The Senate also approved measures to implement a voter-approved constitutional amendment that allows same-day voter registration, over criticism that the legislation could conflict with the voters’ intent and should wait until after the frenetic lame-duck session.
Michigan’s secretary of state is responsible for enforcing the campaign finance law and issuing binding declaratory rulings related to political spending. The measure would shift campaign finance powers from incoming Democrat Jocelyn Benson to a new bipartisan Fair Political Practices Commission — modeled after the Federal Election Commission — with six members appointed by the governor after being nominated by the two major political parties.
Sen. Steve Bieda, a Warren Democrat, said Republicans “refuse to accept the consequences of the election,” criticizing what he said would be a “bogus” panel.
But the GOP sponsor, Sen. Dave Robertson of Grand Blanc, said 23 states have some form of a commission to enforce campaign-finance laws.
“This idea is not unique,” Robertson said, contending that the panel could work in bipartisan fashion.
Democrats, however, said Republicans never raised the idea until the party was about to lose control of the secretary of state’s office. Benson’s campaign platform included a proposal that corporations and unions make public their spending on so-called “issue” ads.
“Senate Republicans have voted to gut enforcement of Michigan’s campaign finance law,” she said in a statement following the 25-11 votes along almost entirely party lines. “Their hyper-partisan approach is in sharp contrast to my goal of collaborating across the aisle to take Michigan from worst to first in ethics and transparency. Their action is an affront to every taxpayer who wants and deserves a government that is transparent and accountable.”
Other bills approved 26-10 Thursday would impose a five-year statute of limitations on criminal charges related to campaign finance.
The legislation to execute the voting-related ballot measure drew objections from Democrats and other proponents of the initiative.

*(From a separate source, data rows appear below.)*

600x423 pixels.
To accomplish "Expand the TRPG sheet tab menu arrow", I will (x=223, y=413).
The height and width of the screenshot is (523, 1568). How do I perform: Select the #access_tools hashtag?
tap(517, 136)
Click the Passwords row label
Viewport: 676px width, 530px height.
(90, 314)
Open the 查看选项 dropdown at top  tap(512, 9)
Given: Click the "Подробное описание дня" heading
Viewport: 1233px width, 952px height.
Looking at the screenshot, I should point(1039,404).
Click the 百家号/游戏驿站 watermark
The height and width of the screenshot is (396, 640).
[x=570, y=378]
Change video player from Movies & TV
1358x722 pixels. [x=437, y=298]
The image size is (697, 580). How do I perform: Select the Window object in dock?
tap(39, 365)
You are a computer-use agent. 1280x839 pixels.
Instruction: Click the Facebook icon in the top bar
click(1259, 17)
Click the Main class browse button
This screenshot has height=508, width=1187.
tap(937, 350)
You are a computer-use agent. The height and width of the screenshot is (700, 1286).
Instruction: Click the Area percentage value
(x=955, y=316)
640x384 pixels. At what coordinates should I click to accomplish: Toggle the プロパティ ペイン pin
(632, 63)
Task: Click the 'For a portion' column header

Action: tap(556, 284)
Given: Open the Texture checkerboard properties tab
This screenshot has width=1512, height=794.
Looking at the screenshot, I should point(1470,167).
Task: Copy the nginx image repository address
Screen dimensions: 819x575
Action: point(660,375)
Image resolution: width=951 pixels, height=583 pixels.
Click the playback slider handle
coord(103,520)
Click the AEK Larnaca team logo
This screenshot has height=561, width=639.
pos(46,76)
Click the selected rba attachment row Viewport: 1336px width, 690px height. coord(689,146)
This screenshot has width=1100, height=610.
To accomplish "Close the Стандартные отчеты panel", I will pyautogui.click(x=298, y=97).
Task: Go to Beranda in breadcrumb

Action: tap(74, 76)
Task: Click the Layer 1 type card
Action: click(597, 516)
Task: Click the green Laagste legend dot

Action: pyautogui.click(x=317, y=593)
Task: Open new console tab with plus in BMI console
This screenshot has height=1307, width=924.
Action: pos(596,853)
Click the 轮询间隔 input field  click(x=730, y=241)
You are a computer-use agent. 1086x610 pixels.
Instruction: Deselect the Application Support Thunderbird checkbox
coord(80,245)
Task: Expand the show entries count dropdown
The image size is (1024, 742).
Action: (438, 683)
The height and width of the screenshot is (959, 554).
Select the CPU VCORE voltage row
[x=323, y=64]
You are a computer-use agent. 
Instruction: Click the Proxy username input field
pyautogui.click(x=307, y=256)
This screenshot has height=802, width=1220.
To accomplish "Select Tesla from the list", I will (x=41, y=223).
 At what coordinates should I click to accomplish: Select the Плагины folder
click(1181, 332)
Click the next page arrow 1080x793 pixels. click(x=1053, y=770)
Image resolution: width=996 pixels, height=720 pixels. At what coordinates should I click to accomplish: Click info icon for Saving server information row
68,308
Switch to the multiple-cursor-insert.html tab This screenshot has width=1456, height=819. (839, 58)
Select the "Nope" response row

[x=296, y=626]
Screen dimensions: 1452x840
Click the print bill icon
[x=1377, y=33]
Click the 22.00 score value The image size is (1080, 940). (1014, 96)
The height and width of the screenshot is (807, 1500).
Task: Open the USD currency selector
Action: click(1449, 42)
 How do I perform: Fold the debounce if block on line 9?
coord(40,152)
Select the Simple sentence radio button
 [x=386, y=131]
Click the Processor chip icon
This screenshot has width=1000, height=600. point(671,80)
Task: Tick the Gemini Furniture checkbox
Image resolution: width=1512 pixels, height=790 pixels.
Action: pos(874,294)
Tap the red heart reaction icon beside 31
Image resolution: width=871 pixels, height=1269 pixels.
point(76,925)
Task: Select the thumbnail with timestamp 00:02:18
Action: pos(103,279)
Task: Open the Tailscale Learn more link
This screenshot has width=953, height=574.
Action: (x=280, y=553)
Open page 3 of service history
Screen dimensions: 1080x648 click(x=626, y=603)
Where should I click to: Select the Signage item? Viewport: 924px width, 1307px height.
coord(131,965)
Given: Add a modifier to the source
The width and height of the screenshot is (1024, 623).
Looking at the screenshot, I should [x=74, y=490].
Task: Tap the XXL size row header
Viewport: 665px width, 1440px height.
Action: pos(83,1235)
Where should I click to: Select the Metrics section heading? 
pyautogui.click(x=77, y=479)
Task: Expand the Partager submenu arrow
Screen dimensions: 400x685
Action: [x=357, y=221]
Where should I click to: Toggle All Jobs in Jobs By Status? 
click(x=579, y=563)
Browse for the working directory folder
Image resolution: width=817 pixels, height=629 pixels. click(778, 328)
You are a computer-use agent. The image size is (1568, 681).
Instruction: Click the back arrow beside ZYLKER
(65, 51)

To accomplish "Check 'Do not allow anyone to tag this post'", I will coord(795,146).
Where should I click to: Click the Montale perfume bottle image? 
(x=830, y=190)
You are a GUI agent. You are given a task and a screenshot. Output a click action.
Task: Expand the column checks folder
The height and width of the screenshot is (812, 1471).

The GOP majority said there needs to be clarification of where people could register on Election Day because local clerks expressed concerns about potentially having to register them at crowded polling places.
The American Civil Liberties Union of Michigan, which backed the Proposal 3 ballot initiative, said it was “very happy” with the progress after the Senate made changes to the legislation. Legislative director Shelli Weisberg said the bills now would let people registering to vote in the two weeks before an election submit an affidavit if they do not have photo identification, which she referred to as “an important hurdle” that was addressed.